Türkiye hayvancılığı son günlerde üç büyük kriz ile karşı karşıya bulunmaktadır. Bunlardan birincisi günümüzde yoğun olarak yaşanan maliyet krizidir. Son altı ay içerisinde olağan üstü artan girdi maliyetleri hayvancılığı büyük bir darboğaza sokmuş, binlerce işletme kapanmış, yüz binlerce damızlık inek kesilmiştir. Hayvancılıktaki ikinci kriz günümüzde yaşanan, gelecekte ise artması beklenen iklim değişikliği ve küresel ısınmadır. Bu krizin sonucu ortaya çıkan kuraklık ve susuzluk sorunu meraların kurumasına, yem bitkileri üretiminde verimin düşmesine neden olmaktadır. Üçüncü ve en büyük kriz ise köyden kente genç nüfus göçüdür. Bu kriz sonucu kısa bir süre içinde köylerde genç nüfus kalmayacağından hayvancılık ve yem bitkileri üretimi bitme noktasına gelecektir. Bu üç krizden en çok etkilenecek olan meslek grubu veteriner hekimliktir.

Mesleki bağlamda bu krizlerden en büyük zararı büyükbaş hayvan kliniği yapan veteriner hekimler görecektir. Çünkü üreticiler zarar etmekte, ineklerini kestirmekte, hayvan sayısı azalmakta ve işletmeler kapanmaktadır. Bunun sonucu olarak veteriner hekimlerin hasta ziyaretleri azalmakta, hastaya gidenler ise emeklerinin karşılığı olan ücreti bile doğru dürüst alamamaktadır. Günümüzde büyükbaş ile uğraşan veteriner hekimlerin yetiştiricilerden alacakları tutar milyarlarla ifade edilmektedir. Bu durumda üreticiye en büyük desteği alacaklarını tahsil edemeyen veteriner hekimler vermektedir. Böyle giderse yakın bir gelecekte büyükbaş hayvan kliniklerinin çoğu kapanmak zorunda kalacaktır.  İşletmeler kapandığı için oralarda çalışan yüzlerce veteriner hekim de işsiz kalacaktır.

» **Görev tanımı**
Türkiye hayvancılığındaki krizlerin veteriner hekimlere etkisini anlatan metni, son cümlesinden sonrasını yazarak sürdürün. Satırların bu metinle hiçbir ilgisi yoktur.

» **Verilen veriler**
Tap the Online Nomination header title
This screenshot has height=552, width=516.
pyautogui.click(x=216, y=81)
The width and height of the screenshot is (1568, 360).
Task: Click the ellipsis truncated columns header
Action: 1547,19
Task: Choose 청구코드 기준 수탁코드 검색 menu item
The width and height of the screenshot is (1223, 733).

--

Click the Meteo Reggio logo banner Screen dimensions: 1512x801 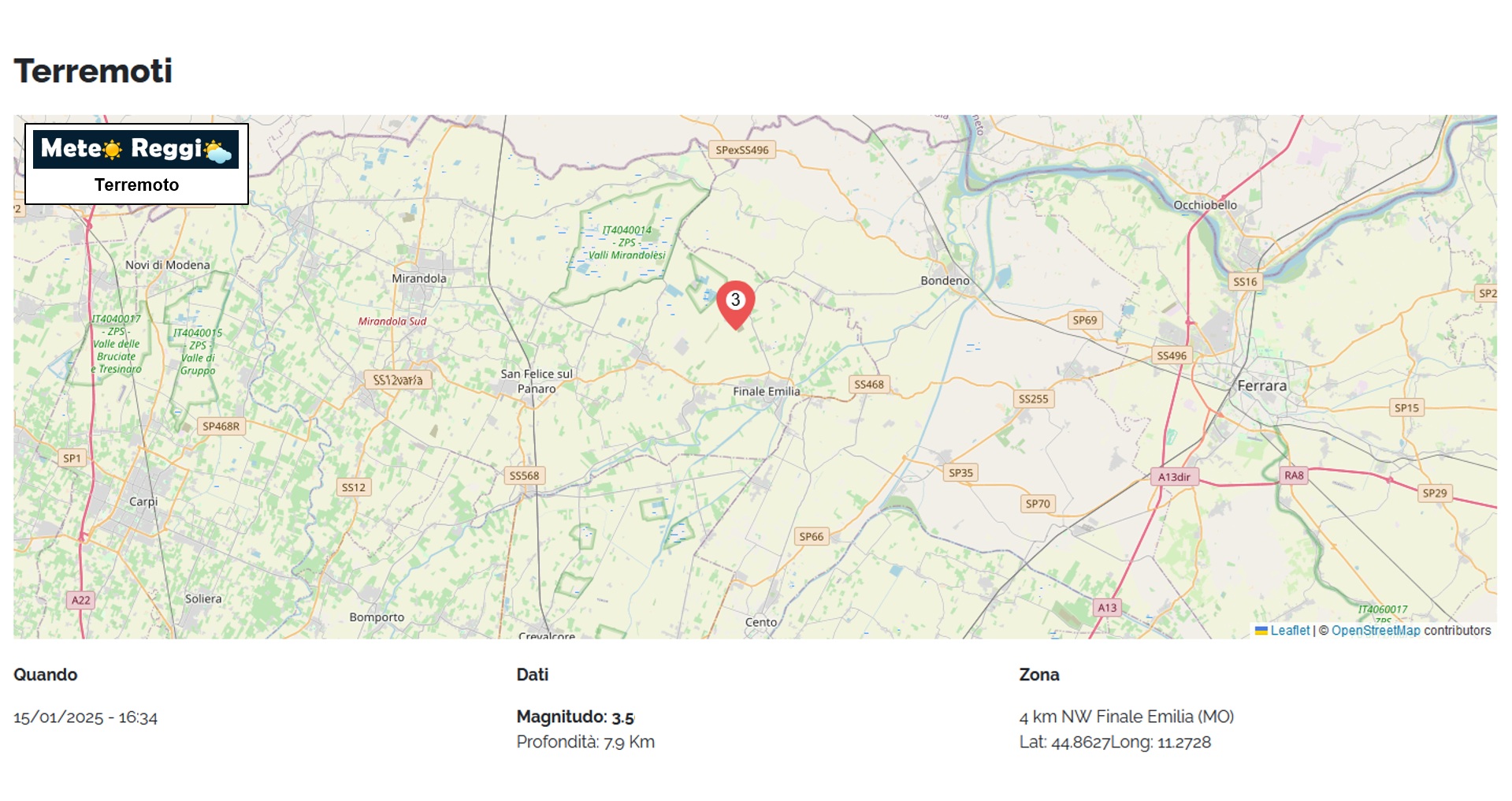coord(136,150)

» **Alıştırma yanıtı**
Krizlerin ileride kendilerine vereceği zararı erkenden algılayan kimi veteriner hekimler çareyi pet yani küçük hayvan kliniği açmakta aramaktadır. Oysa pet kliniği konusunda da büyük sıkıntılar vardır. Yeni mezun özellikle de kadın veteriner hekimler kamuda iş bulamadıkları ya da sahada çalışmak istemedikleri için pet hekimliğine yönelmektedir. Bu durumda büyük şehirlerde neredeyse her sokakta bir pet kliniği görmek mümkündür. Pet hekimliğinde kullanılan aşı, ilaç, mama, yem gibi ana girdilerin çoğu ithal edildiğinden fiyatları olağanüstü artmıştır. Buna karşın evlerinde kedi köpek besleyen insanların gelirleri yaşanan yüksek enflasyon nedeniyle iyice azaldığı için sokağa bırakılan hayvan sayısında büyük artışlar yaşanmaktadır. Bu ise doğal olarak pet hekimlerinin gelirlerini düşürmektedir.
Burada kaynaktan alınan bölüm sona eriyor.